Who reported new information
We shouldn’t be surprised by the fact that most of news still comes from traditional sources. This is the conclusion of a study in the US by the Project for Excellence in Journalism.
It found that most original reporting still comes from primarily newspapers, followed by television and radio, despite the proliferation of digital media.
Newspapers accounted for two-thirds of new information, followed by TV at 28% and radio at 7%
No doubt some will use this as ammunition to attack the internet as a forum for regurgitation and bloviation, and crow about the importance of traditional media.
But this misses the point. The study would have been more astounding had it come up with the opposite result.
It is not unexpected to find that digital-only outlets accounted for just 4% of original pieces of reporting.
Digital media is in its infancy while established media has a structural and organisational advantage.
Newspapers have been around for more than 100 years, during which time they established themselves as the primary vehicle for news and information. But at the start, newspapers were much more like digital media is today.
As Leonard Downie, Jr., and Michael Schudson said in their report, The Reconstruction of American Journalism:
In the early days of the republic, newspapers did little or no local reporting—in fact, those early newspapers were almost all four-page weeklies, each produced by a single proprietor-printer-editor. They published much more foreign than local news, reprinting stories they happened to see in London papers they received in the mail, much as Web news aggregators do today.

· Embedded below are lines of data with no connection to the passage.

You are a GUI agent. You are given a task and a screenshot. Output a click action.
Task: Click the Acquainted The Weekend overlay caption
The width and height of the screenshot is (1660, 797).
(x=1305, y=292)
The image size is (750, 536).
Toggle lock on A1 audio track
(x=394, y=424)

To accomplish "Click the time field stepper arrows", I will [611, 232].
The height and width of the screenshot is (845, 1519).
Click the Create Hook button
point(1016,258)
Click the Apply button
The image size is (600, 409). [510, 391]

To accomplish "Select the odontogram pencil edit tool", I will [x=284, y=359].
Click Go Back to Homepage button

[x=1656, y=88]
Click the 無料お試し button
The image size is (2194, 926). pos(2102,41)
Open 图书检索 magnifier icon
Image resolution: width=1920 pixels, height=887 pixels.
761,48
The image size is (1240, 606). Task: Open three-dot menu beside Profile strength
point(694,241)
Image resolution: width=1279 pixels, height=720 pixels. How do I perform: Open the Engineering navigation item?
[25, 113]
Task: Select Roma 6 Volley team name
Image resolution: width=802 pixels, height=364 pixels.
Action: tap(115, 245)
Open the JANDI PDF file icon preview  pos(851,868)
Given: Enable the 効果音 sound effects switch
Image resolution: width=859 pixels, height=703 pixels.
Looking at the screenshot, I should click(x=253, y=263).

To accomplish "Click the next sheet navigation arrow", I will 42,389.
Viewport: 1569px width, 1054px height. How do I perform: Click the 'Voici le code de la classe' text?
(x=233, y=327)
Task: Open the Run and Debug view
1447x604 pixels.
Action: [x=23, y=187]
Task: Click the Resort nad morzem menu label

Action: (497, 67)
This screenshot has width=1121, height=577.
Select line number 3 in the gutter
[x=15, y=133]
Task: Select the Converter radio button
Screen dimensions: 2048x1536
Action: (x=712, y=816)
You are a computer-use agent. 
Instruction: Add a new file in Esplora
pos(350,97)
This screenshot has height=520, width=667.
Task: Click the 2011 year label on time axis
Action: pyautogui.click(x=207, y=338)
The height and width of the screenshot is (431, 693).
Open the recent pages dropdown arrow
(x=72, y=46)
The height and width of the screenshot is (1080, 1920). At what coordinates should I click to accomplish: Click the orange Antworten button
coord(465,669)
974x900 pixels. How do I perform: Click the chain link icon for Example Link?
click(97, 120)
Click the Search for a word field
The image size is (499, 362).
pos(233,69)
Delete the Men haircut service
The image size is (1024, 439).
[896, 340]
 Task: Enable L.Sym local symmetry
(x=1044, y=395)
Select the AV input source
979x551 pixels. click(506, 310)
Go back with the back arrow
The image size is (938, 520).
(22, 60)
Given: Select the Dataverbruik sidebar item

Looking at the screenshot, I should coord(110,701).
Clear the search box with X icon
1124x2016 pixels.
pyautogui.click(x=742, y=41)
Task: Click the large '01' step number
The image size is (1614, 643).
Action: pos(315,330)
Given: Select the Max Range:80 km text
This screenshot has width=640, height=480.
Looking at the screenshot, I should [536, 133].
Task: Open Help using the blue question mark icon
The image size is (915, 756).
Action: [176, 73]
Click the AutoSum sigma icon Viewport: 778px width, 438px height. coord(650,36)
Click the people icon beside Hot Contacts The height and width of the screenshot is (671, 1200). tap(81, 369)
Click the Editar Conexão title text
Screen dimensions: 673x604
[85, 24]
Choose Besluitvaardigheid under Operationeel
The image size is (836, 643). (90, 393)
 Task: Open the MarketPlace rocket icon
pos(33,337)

What local news they did provide consisted mostly of short items or bits of intelligence brought in by their readers, without verification.
The study focused on news in the Baltimore area, raising questions as to how far its results came be applied to other parts of the US or internationally.
As the New York Times points out, online start-ups in other parts of America, such as San Diego and Minneapolis, have become good sources of original reporting.
In the province of British Columbia, The Tyee and the Vancouver Observer are two digital-only outlets that provide local news.
Perhaps the most worrying aspect of the study is that the journalism done by mainstream media was driven mostly by government statements rather than journalists’ own reporting.
This finding is most worrying of all as it undermines the journalism of traditional media.
No disrespect to Baltimore, but I’d be more interested in seeing a study on how these proportions play out in, say, Sri Lanka.